The Need: The last but not least is “people” or soft skills. That is the ability for doing sound research and communicating their findings to their peers and other business groups. This is key to a really successful career in data scientists.

We have learned that a good technical person is only as good as his/her communication ability. The ability to convey technical findings in common layman terms is what separates a hire from being a great scientist to simply just an average one.

What we learned

This was a very interesting project for multiple reasons and it fair to say that we learned quite a bit as we strove to accomplish our goals in the time allotted. We encountered some difficulties along the way as expected; some we could resolve and some we could not and had to make quick decision and move on.
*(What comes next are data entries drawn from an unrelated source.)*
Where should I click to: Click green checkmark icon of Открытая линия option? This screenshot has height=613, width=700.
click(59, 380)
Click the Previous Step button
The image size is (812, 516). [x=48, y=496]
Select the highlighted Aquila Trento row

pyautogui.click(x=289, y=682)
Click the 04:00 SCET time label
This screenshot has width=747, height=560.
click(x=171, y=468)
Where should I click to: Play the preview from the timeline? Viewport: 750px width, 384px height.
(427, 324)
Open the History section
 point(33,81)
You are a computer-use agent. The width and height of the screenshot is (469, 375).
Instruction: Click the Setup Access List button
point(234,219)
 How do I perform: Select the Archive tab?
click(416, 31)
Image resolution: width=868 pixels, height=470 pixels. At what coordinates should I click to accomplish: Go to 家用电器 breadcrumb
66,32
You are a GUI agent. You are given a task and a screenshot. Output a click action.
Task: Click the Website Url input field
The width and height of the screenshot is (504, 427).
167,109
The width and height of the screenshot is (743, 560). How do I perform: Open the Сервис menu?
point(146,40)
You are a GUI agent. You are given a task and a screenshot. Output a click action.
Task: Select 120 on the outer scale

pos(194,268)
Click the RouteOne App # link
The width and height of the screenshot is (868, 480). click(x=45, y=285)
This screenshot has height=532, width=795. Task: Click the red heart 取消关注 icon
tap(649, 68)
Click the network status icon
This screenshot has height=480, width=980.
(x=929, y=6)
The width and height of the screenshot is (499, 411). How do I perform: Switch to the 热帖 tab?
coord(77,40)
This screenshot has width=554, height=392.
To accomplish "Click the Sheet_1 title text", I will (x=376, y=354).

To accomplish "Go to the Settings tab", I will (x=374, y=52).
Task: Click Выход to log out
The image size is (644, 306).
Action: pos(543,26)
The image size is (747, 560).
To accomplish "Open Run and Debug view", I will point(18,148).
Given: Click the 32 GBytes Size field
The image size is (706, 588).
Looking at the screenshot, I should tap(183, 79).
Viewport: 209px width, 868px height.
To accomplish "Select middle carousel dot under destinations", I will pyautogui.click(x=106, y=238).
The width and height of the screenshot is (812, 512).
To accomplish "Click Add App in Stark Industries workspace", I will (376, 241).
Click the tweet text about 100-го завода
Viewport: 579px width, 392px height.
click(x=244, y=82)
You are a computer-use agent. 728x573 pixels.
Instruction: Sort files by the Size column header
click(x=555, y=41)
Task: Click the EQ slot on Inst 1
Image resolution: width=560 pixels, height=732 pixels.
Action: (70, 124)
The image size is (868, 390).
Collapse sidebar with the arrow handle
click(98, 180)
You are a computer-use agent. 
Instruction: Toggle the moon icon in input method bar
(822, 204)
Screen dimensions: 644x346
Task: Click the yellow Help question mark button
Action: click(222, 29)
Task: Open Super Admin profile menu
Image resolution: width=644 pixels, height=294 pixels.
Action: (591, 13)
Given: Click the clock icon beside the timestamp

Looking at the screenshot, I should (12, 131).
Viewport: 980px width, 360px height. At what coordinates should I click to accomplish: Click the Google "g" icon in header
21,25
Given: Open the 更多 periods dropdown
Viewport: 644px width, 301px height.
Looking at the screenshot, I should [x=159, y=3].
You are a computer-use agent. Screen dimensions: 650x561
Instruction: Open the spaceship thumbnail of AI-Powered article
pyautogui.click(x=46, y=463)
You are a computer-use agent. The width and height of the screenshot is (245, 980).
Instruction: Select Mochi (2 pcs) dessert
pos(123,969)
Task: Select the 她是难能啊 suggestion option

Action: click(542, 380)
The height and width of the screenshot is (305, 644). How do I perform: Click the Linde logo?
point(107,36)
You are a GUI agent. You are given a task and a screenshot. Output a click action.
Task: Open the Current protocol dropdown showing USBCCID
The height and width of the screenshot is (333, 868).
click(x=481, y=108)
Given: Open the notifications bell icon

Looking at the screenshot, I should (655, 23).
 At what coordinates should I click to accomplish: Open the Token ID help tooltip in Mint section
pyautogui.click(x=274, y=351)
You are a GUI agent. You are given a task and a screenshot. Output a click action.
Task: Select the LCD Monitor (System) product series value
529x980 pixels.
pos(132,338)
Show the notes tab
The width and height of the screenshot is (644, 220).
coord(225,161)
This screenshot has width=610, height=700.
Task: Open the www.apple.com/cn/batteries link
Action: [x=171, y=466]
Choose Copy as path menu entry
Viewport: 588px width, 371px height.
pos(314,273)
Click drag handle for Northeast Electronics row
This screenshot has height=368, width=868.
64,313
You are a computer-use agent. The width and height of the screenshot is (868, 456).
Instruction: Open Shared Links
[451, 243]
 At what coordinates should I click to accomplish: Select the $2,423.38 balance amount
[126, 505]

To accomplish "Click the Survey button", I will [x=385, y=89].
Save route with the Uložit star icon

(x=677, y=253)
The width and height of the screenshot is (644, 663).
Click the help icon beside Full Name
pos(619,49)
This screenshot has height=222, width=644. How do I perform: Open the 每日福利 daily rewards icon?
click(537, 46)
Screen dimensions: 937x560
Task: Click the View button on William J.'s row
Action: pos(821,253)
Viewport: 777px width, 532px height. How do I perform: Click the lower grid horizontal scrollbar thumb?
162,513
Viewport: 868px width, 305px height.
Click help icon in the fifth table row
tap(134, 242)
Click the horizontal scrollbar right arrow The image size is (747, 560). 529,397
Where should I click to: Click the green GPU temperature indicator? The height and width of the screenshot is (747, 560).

Everyone was eager participate and ready to pinch in.

The following are some key points that we learned along the way:

Communication:

For most of us, this project was the first time that we worked collaboratively with each other and even though some of us reside in the NY area, all communications were done remotely (no In-person communication). The technology stack that we selected for this project yielded mixed results.

Zoom for online meeting: Good
Email for basic exchange of ideas/files: Not Good, became very unruly towards end of project
Github / Rpubs for handoff of project pieces: Good, probably could make better use of Github capability regarding forked repositories.
Phone: OK, limited use and not always had numbers. We could have done better with same technology
Slack: Good, we were able to share files and send quick memo to each other.

In future projects we would definitely look to improve communication, like involving Git and version control system to debug our code - sourcetTree.

Time-Management:

The team was fairly successful in managing time

Limited scope and more focus approach

The team was quite ambitious in what we tried to accomplish. We were quite successful but a more focus approach with a more time spent in planning would have been beneficial.

Documenation:

It is not unusal for documentation to be an afterthought in a project and this one was no different. In future project, we would probably appoint a record-keeper much earlier and have this person in charge of the overall documentation of the project.